▸ SOURCE EXTRACT:
##########

Open rgravina opened 3 years ago

rgravina commented 3 years ago

Currently when a UITableViewCell has isUserInteractionEnabled set to false, tapCell taps the cell (I think internally it calls the UITableViewDelegates select cell method directly).

I think it would be more valuable if tapCell did nothing, and the tester would have their assertions about what happens after the tap fail.

theextremeprogrammer commented 3 years ago

Thanks for this @rgravina! This doesn't sound like a difficult one to implement - though I would think that ideally isUserInteractionEnabled is something that should likely be checked and handled for any/all UIView types. But in the case of tapping a UITableViewCell, this can be handled specifically in this issue.

It looks like currently Succinct can only tap a cell that contains a label with exact text when testing a UIViewController: public func tapCell(withExactText searchText: String). Does this criteria fit your needs or do you need to search for a cell using a different criteria?

##########

▸ EXTRACTED INFORMATION:
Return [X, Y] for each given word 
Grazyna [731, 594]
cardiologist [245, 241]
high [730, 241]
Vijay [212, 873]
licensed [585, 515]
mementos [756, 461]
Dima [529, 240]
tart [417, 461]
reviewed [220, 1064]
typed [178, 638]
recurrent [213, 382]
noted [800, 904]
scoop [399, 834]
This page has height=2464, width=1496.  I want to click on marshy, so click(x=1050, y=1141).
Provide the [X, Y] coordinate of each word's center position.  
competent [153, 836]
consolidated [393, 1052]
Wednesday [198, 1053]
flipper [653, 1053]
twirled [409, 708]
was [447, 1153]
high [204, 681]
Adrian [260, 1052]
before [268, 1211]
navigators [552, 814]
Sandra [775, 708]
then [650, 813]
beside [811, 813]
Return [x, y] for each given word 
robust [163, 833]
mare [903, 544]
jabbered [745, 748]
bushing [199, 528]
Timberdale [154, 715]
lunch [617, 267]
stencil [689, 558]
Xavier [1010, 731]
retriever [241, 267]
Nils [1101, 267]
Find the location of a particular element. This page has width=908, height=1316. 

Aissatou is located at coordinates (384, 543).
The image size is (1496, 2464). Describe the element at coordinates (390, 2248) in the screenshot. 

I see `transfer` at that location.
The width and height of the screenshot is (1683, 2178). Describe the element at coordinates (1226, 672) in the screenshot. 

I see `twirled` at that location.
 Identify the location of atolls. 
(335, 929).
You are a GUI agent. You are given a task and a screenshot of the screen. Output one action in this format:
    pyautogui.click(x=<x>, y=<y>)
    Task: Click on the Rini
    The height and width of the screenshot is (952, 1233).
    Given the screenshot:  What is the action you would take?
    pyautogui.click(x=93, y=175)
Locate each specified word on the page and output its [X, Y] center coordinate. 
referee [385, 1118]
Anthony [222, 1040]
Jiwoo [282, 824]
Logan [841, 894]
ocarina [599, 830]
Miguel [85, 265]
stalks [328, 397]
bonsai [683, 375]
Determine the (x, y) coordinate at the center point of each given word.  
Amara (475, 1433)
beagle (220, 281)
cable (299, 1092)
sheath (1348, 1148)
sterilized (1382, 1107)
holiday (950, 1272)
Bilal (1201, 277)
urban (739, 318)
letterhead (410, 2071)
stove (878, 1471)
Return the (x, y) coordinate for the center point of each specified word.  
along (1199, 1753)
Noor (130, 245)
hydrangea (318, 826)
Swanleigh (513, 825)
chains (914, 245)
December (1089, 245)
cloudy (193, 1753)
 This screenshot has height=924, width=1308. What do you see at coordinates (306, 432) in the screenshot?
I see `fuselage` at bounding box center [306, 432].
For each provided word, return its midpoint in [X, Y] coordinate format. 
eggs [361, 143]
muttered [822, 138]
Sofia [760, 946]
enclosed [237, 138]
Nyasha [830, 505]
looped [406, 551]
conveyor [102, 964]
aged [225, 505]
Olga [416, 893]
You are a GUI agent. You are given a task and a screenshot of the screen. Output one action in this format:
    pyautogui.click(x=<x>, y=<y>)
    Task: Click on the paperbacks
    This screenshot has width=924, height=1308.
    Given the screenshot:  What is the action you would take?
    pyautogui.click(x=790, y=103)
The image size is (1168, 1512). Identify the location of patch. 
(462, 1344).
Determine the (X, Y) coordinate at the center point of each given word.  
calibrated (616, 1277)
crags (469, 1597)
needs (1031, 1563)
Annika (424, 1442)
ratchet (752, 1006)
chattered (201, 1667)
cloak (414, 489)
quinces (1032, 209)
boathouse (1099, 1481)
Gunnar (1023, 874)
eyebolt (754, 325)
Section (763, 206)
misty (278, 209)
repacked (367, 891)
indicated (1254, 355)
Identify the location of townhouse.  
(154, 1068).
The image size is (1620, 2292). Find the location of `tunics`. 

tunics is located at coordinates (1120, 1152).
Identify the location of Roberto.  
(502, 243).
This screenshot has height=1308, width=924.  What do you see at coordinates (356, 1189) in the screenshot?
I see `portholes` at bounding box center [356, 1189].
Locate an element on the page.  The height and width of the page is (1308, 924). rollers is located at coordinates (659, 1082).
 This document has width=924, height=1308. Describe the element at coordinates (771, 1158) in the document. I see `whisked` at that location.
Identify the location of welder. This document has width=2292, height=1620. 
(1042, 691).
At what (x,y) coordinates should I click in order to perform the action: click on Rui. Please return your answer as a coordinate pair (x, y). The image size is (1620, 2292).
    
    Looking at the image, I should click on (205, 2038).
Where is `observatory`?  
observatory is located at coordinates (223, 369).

##########

▸ REQUIREMENT 1: Duplicate the part of the tapCell issue discussion from "Currently when a" to "cell method directly).".
▸ REQUIREMENT 2: Write the next part of the tapCell issue discussion, continuing after its last sentence.

▸ RESPONSE AREA 1:
Currently when a UITableViewCell has isUserInteractionEnabled set to false, tapCell taps the cell (I think internally it calls the UITableViewDelegates select cell method directly).

▸ RESPONSE AREA 2:
Given the cell exists, it both calls the .selectRow(at:animated:scrollPosition:) method as well as the UITableView delegate?.tableView?(didSelectRowAt:) method:

if let cell = tableView.dataSource?.tableView(tableView, cellForRowAt: indexPath) {
    if let _ = cell.findLabel(withExactText: searchText) {
        tableView.selectRow(at: indexPath, animated: false, scrollPosition: .none)
        tableView.delegate?.tableView?(tableView, didSelectRowAt: indexPath)
    }
}

This code is some of the original code that I had written for Succinct, and after encountering some issues with testing UITableView objects and switching away from UITableView due to these difficulties, I haven't given any love to this part of the codebase recently so it definitely could use some improvements.

I think it would be more valuable if tapCell did nothing, and the tester would have their assertions about what happens after the tap fail.

I agree - I'd also like to add that I think Succinct should print a message indicating that it purposely didn't tap the cell because isUserInteractionEnabled is false. I can foresee a day when future me is trying to tap a cell in a test and wondering "Why isn't this working?!" and not realizing that it's because I set isUserInteractionEnabled to false lol.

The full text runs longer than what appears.